* Activity: Look through the data below and work out how many lines hold "agent"; state only the number.

☆ ☆ ☆ ☆

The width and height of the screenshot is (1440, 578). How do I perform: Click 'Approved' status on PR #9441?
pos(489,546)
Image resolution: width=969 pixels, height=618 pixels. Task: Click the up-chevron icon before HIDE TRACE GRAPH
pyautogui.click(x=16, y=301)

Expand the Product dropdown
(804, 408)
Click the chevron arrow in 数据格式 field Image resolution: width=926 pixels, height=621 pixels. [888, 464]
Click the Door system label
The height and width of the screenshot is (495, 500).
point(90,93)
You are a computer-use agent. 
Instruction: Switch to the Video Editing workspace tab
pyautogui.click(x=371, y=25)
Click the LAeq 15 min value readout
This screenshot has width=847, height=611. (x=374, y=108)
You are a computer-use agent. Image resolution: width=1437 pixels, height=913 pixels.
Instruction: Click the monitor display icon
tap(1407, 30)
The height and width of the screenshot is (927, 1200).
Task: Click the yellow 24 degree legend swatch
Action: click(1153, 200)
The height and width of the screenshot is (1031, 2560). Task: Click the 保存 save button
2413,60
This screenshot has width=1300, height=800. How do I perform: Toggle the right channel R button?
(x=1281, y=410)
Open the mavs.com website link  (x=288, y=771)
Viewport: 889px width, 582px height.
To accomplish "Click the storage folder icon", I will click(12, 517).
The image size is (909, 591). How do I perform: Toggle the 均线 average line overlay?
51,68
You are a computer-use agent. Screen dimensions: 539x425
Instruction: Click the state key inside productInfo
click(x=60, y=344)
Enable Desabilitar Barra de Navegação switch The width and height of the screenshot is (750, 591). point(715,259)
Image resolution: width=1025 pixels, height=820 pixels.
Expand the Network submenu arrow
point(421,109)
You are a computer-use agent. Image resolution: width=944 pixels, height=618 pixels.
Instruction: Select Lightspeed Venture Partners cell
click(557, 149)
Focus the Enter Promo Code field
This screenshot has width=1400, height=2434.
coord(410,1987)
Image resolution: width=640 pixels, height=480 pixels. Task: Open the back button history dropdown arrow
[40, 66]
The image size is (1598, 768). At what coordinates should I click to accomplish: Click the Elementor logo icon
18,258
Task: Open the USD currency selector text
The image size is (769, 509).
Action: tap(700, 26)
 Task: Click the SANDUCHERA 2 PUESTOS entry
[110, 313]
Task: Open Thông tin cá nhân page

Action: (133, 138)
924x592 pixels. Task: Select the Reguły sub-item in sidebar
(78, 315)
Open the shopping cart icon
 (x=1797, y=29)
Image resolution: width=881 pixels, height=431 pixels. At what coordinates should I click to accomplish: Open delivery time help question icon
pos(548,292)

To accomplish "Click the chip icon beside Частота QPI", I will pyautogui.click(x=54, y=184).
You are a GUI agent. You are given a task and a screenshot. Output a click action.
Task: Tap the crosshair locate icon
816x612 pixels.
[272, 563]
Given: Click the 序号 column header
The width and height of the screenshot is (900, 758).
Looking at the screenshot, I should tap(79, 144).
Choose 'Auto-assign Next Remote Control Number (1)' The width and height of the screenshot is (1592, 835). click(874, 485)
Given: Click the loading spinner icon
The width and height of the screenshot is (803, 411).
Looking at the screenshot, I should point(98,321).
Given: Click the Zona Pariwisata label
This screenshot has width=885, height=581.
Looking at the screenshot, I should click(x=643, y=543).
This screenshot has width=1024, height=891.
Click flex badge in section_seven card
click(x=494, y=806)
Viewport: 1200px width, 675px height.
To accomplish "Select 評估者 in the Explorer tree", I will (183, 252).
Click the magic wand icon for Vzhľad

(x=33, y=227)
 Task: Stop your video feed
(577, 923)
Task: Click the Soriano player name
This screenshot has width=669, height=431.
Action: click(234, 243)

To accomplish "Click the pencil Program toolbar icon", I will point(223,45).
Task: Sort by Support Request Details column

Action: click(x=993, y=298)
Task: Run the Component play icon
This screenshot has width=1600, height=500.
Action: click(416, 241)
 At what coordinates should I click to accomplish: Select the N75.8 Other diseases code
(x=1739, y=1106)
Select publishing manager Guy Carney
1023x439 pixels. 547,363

☆ ☆ ☆ ☆

* Your solution: 5